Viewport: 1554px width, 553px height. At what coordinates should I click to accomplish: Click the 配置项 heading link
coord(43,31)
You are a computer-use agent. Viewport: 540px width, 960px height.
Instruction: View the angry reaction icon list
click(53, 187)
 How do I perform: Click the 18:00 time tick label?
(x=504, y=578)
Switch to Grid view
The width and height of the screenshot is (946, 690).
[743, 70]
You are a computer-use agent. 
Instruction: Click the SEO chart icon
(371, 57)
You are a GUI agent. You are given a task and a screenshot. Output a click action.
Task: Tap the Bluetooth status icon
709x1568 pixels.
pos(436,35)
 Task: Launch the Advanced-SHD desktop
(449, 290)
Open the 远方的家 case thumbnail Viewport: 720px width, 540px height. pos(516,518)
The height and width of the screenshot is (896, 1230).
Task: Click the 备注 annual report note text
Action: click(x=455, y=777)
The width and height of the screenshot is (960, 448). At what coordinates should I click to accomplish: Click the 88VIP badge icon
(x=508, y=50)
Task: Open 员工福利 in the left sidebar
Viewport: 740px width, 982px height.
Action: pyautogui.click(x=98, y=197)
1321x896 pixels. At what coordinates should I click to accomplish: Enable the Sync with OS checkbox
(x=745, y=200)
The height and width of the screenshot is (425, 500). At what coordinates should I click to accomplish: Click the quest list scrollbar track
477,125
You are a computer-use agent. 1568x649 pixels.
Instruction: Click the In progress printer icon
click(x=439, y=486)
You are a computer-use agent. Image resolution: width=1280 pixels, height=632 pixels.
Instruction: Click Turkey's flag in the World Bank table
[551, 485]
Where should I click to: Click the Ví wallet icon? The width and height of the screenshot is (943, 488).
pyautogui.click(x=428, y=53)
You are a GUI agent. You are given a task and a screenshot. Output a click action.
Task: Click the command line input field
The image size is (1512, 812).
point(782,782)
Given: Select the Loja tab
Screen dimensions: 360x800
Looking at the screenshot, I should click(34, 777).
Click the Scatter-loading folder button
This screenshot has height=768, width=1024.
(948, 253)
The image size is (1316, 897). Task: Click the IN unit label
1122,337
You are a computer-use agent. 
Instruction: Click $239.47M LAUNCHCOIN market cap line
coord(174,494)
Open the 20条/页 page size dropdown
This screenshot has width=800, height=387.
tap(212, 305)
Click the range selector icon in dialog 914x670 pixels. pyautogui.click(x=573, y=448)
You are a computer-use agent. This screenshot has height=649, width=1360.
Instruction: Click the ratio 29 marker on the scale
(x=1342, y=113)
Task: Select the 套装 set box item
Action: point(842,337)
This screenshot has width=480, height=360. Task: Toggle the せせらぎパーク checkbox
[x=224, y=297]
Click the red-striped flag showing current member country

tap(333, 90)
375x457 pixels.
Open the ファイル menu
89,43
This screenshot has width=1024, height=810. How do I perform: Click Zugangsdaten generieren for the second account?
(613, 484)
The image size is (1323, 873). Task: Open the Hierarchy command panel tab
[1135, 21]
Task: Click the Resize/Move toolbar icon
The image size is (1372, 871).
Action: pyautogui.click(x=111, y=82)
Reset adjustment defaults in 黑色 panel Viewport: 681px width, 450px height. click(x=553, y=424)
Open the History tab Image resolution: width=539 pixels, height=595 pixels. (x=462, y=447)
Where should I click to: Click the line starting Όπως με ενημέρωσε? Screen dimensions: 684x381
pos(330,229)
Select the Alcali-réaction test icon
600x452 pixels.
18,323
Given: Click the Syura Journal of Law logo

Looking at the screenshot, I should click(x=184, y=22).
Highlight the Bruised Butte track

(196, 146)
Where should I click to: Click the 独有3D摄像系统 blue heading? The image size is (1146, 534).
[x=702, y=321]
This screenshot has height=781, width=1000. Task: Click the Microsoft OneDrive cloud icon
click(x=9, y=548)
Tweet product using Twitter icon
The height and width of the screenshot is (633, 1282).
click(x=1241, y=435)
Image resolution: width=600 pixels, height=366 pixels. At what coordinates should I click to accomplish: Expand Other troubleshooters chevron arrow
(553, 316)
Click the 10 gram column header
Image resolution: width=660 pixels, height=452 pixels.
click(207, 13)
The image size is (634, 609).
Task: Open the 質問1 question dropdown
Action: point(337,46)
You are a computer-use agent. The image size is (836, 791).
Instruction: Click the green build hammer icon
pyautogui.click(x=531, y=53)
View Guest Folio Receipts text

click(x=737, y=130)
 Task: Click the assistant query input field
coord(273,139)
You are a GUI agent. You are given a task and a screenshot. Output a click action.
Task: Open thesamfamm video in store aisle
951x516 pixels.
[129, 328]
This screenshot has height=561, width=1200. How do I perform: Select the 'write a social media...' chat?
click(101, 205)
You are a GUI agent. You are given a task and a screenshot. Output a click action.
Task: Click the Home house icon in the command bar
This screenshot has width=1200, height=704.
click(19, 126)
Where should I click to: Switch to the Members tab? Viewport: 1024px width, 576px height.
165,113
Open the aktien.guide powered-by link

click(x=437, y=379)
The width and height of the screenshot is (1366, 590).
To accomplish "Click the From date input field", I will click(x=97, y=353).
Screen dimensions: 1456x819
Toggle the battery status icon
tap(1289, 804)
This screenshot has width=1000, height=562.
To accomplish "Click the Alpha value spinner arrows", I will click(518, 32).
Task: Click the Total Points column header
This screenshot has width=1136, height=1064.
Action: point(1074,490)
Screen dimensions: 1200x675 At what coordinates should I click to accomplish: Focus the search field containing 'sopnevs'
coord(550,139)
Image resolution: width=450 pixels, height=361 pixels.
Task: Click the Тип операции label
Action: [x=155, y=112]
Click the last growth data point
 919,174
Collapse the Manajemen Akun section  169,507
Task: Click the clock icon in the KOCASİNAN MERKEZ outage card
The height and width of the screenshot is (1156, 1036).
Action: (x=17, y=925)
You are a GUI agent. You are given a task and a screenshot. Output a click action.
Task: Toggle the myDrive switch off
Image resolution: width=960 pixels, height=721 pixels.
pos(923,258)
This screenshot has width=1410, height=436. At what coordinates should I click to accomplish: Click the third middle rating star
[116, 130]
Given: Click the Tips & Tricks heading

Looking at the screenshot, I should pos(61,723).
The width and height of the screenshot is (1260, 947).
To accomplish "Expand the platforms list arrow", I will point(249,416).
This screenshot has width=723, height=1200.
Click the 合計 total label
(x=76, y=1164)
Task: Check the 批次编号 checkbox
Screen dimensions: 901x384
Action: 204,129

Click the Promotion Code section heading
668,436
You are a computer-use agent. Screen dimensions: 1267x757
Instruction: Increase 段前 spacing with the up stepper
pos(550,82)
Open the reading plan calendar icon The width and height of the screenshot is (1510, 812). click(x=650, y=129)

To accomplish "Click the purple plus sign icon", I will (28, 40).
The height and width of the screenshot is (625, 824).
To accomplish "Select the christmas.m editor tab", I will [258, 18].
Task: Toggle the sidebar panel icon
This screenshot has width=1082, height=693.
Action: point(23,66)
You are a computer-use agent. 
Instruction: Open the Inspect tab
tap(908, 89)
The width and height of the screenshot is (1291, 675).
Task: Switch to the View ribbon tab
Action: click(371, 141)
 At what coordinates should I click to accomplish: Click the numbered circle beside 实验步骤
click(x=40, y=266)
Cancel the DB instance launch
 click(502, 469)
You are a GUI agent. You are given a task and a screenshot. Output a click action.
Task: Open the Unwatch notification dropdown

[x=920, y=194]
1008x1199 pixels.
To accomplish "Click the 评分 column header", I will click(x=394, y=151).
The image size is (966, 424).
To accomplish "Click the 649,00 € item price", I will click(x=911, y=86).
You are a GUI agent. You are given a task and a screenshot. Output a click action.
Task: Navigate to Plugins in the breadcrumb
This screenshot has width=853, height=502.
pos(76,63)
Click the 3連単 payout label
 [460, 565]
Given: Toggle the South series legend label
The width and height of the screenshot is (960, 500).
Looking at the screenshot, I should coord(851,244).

==========

:: Exercise details ::
From the first line of the data above through the line containing "You are a computer-use agent. Image", set each line down again exactly; include both ends and omit everything else.

:: Answer space ::
Viewport: 1554px width, 553px height. At what coordinates should I click to accomplish: Click the 配置项 heading link
coord(43,31)
You are a computer-use agent. Viewport: 540px width, 960px height.
Instruction: View the angry reaction icon list
click(53, 187)
 How do I perform: Click the 18:00 time tick label?
(x=504, y=578)
Switch to Grid view
The width and height of the screenshot is (946, 690).
[743, 70]
You are a computer-use agent. 
Instruction: Click the SEO chart icon
(371, 57)
You are a GUI agent. You are given a task and a screenshot. Output a click action.
Task: Tap the Bluetooth status icon
709x1568 pixels.
pos(436,35)
 Task: Launch the Advanced-SHD desktop
(449, 290)
Open the 远方的家 case thumbnail Viewport: 720px width, 540px height. pos(516,518)
The height and width of the screenshot is (896, 1230).
Task: Click the 备注 annual report note text
Action: click(x=455, y=777)
The width and height of the screenshot is (960, 448). At what coordinates should I click to accomplish: Click the 88VIP badge icon
(x=508, y=50)
Task: Open 员工福利 in the left sidebar
Viewport: 740px width, 982px height.
Action: pyautogui.click(x=98, y=197)
1321x896 pixels. At what coordinates should I click to accomplish: Enable the Sync with OS checkbox
(x=745, y=200)
The height and width of the screenshot is (425, 500). At what coordinates should I click to accomplish: Click the quest list scrollbar track
477,125
You are a computer-use agent. 1568x649 pixels.
Instruction: Click the In progress printer icon
click(x=439, y=486)
You are a computer-use agent. Image resolution: width=1280 pixels, height=632 pixels.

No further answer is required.